- [DIRECTIVE]
Copy the listing below line for line, without changing anything.

- [AVAILABLE DATA]
--------

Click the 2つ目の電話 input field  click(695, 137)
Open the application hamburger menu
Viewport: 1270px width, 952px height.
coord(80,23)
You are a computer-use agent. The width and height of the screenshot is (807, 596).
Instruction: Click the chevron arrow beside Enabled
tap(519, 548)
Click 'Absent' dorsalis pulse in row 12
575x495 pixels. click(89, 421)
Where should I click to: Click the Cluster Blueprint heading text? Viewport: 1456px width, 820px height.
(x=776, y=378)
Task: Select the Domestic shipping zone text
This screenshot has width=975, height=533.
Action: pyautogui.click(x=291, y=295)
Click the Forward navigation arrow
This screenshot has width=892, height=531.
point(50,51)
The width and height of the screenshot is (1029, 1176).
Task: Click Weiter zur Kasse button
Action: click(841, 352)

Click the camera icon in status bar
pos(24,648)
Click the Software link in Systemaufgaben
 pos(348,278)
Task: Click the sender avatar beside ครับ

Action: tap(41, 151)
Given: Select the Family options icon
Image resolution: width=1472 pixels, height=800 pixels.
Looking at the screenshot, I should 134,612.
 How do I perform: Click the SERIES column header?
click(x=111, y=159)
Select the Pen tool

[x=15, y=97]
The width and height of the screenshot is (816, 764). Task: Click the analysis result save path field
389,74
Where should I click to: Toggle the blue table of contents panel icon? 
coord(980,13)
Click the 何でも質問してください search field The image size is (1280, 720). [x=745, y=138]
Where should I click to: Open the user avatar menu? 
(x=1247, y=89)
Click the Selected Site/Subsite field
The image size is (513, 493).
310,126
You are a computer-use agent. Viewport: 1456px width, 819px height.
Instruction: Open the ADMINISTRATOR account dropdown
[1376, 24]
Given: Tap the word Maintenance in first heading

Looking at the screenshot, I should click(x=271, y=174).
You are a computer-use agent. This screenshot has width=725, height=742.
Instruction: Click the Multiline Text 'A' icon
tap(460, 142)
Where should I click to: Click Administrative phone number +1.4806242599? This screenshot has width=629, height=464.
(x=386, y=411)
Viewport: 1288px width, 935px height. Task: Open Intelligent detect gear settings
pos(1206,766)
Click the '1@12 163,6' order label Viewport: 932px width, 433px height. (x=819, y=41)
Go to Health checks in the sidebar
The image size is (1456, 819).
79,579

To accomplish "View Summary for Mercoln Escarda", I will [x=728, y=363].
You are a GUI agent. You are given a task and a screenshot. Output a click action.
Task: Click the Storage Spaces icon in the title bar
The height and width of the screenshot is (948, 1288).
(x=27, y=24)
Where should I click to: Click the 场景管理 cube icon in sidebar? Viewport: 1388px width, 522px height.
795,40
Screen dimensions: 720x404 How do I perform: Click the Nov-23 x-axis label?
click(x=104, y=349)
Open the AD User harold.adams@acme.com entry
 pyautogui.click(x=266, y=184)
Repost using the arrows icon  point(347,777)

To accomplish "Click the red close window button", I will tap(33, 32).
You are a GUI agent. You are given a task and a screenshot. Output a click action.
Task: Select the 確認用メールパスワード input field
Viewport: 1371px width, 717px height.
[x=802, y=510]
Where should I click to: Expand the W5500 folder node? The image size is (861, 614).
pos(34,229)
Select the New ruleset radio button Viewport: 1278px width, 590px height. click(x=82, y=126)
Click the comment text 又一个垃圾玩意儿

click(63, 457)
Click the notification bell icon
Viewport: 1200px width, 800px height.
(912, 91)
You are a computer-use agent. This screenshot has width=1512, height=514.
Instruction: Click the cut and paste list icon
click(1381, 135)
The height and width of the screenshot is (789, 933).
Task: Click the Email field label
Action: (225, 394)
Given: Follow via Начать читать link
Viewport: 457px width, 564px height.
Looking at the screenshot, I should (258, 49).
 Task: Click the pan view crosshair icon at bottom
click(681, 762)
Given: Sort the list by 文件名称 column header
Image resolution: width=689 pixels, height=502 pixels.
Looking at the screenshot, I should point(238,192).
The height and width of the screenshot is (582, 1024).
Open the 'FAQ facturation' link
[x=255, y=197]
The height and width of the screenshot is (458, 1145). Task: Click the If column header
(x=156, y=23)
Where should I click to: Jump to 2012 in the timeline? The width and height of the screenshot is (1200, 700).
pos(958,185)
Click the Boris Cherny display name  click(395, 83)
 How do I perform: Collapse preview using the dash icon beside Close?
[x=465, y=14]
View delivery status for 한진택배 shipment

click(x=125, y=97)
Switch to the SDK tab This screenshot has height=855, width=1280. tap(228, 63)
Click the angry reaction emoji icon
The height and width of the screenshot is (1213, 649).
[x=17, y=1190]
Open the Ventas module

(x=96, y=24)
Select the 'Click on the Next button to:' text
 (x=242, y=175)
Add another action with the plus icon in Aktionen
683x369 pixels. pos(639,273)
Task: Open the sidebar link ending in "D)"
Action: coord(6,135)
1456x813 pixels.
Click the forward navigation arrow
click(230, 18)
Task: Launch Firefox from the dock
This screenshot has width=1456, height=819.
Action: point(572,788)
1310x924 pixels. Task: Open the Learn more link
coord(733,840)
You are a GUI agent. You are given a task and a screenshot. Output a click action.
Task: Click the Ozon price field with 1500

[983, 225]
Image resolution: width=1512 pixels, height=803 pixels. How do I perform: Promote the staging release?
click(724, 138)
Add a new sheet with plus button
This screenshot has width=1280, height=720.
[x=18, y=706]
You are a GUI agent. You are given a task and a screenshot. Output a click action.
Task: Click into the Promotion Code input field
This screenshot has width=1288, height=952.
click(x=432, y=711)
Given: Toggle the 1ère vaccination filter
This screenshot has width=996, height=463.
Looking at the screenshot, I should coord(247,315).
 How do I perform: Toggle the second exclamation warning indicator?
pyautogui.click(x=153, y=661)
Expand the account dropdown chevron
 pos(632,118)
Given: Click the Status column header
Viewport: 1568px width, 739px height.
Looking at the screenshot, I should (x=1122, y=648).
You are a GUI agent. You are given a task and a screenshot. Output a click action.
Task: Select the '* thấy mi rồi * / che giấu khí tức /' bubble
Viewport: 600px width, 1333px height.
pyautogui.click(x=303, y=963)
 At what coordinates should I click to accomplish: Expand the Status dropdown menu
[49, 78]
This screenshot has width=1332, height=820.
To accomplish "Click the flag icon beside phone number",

--------

- [REPLY]
Click the 2つ目の電話 input field  click(695, 137)
Open the application hamburger menu
Viewport: 1270px width, 952px height.
coord(80,23)
You are a computer-use agent. The width and height of the screenshot is (807, 596).
Instruction: Click the chevron arrow beside Enabled
tap(519, 548)
Click 'Absent' dorsalis pulse in row 12
575x495 pixels. click(89, 421)
Where should I click to: Click the Cluster Blueprint heading text? Viewport: 1456px width, 820px height.
(x=776, y=378)
Task: Select the Domestic shipping zone text
This screenshot has width=975, height=533.
Action: pyautogui.click(x=291, y=295)
Click the Forward navigation arrow
This screenshot has width=892, height=531.
point(50,51)
The width and height of the screenshot is (1029, 1176).
Task: Click Weiter zur Kasse button
Action: click(841, 352)

Click the camera icon in status bar
pos(24,648)
Click the Software link in Systemaufgaben
 pos(348,278)
Task: Click the sender avatar beside ครับ

Action: tap(41, 151)
Given: Select the Family options icon
Image resolution: width=1472 pixels, height=800 pixels.
Looking at the screenshot, I should 134,612.
 How do I perform: Click the SERIES column header?
click(x=111, y=159)
Select the Pen tool

[x=15, y=97]
The width and height of the screenshot is (816, 764). Task: Click the analysis result save path field
389,74
Where should I click to: Toggle the blue table of contents panel icon? 
coord(980,13)
Click the 何でも質問してください search field The image size is (1280, 720). [x=745, y=138]
Where should I click to: Open the user avatar menu? 
(x=1247, y=89)
Click the Selected Site/Subsite field
The image size is (513, 493).
310,126
You are a computer-use agent. Viewport: 1456px width, 819px height.
Instruction: Open the ADMINISTRATOR account dropdown
[1376, 24]
Given: Tap the word Maintenance in first heading

Looking at the screenshot, I should click(x=271, y=174).
You are a computer-use agent. This screenshot has width=725, height=742.
Instruction: Click the Multiline Text 'A' icon
tap(460, 142)
Where should I click to: Click Administrative phone number +1.4806242599? This screenshot has width=629, height=464.
(x=386, y=411)
Viewport: 1288px width, 935px height. Task: Open Intelligent detect gear settings
pos(1206,766)
Click the '1@12 163,6' order label Viewport: 932px width, 433px height. (x=819, y=41)
Go to Health checks in the sidebar
The image size is (1456, 819).
79,579

To accomplish "View Summary for Mercoln Escarda", I will [x=728, y=363].
You are a GUI agent. You are given a task and a screenshot. Output a click action.
Task: Click the Storage Spaces icon in the title bar
The height and width of the screenshot is (948, 1288).
(x=27, y=24)
Where should I click to: Click the 场景管理 cube icon in sidebar? Viewport: 1388px width, 522px height.
795,40
Screen dimensions: 720x404 How do I perform: Click the Nov-23 x-axis label?
click(x=104, y=349)
Open the AD User harold.adams@acme.com entry
 pyautogui.click(x=266, y=184)
Repost using the arrows icon  point(347,777)

To accomplish "Click the red close window button", I will tap(33, 32).
You are a GUI agent. You are given a task and a screenshot. Output a click action.
Task: Select the 確認用メールパスワード input field
Viewport: 1371px width, 717px height.
[x=802, y=510]
Where should I click to: Expand the W5500 folder node? The image size is (861, 614).
pos(34,229)
Select the New ruleset radio button Viewport: 1278px width, 590px height. click(x=82, y=126)
Click the comment text 又一个垃圾玩意儿

click(63, 457)
Click the notification bell icon
Viewport: 1200px width, 800px height.
(912, 91)
You are a computer-use agent. This screenshot has width=1512, height=514.
Instruction: Click the cut and paste list icon
click(1381, 135)
The height and width of the screenshot is (789, 933).
Task: Click the Email field label
Action: (225, 394)
Given: Follow via Начать читать link
Viewport: 457px width, 564px height.
Looking at the screenshot, I should (258, 49).
 Task: Click the pan view crosshair icon at bottom
click(681, 762)
Given: Sort the list by 文件名称 column header
Image resolution: width=689 pixels, height=502 pixels.
Looking at the screenshot, I should point(238,192).
The height and width of the screenshot is (582, 1024).
Open the 'FAQ facturation' link
[x=255, y=197]
The height and width of the screenshot is (458, 1145). Task: Click the If column header
(x=156, y=23)
Where should I click to: Jump to 2012 in the timeline? The width and height of the screenshot is (1200, 700).
pos(958,185)
Click the Boris Cherny display name  click(395, 83)
 How do I perform: Collapse preview using the dash icon beside Close?
[x=465, y=14]
View delivery status for 한진택배 shipment

click(x=125, y=97)
Switch to the SDK tab This screenshot has height=855, width=1280. tap(228, 63)
Click the angry reaction emoji icon
The height and width of the screenshot is (1213, 649).
[x=17, y=1190]
Open the Ventas module

(x=96, y=24)
Select the 'Click on the Next button to:' text
 (x=242, y=175)
Add another action with the plus icon in Aktionen
683x369 pixels. pos(639,273)
Task: Open the sidebar link ending in "D)"
Action: coord(6,135)
1456x813 pixels.
Click the forward navigation arrow
click(230, 18)
Task: Launch Firefox from the dock
This screenshot has width=1456, height=819.
Action: point(572,788)
1310x924 pixels. Task: Open the Learn more link
coord(733,840)
You are a GUI agent. You are given a task and a screenshot. Output a click action.
Task: Click the Ozon price field with 1500

[983, 225]
Image resolution: width=1512 pixels, height=803 pixels. How do I perform: Promote the staging release?
click(724, 138)
Add a new sheet with plus button
This screenshot has width=1280, height=720.
[x=18, y=706]
You are a GUI agent. You are given a task and a screenshot. Output a click action.
Task: Click into the Promotion Code input field
This screenshot has width=1288, height=952.
click(x=432, y=711)
Given: Toggle the 1ère vaccination filter
This screenshot has width=996, height=463.
Looking at the screenshot, I should coord(247,315).
 How do I perform: Toggle the second exclamation warning indicator?
pyautogui.click(x=153, y=661)
Expand the account dropdown chevron
 pos(632,118)
Given: Click the Status column header
Viewport: 1568px width, 739px height.
Looking at the screenshot, I should (x=1122, y=648).
You are a GUI agent. You are given a task and a screenshot. Output a click action.
Task: Select the '* thấy mi rồi * / che giấu khí tức /' bubble
Viewport: 600px width, 1333px height.
pyautogui.click(x=303, y=963)
 At what coordinates should I click to accomplish: Expand the Status dropdown menu
[49, 78]
This screenshot has width=1332, height=820.
To accomplish "Click the flag icon beside phone number",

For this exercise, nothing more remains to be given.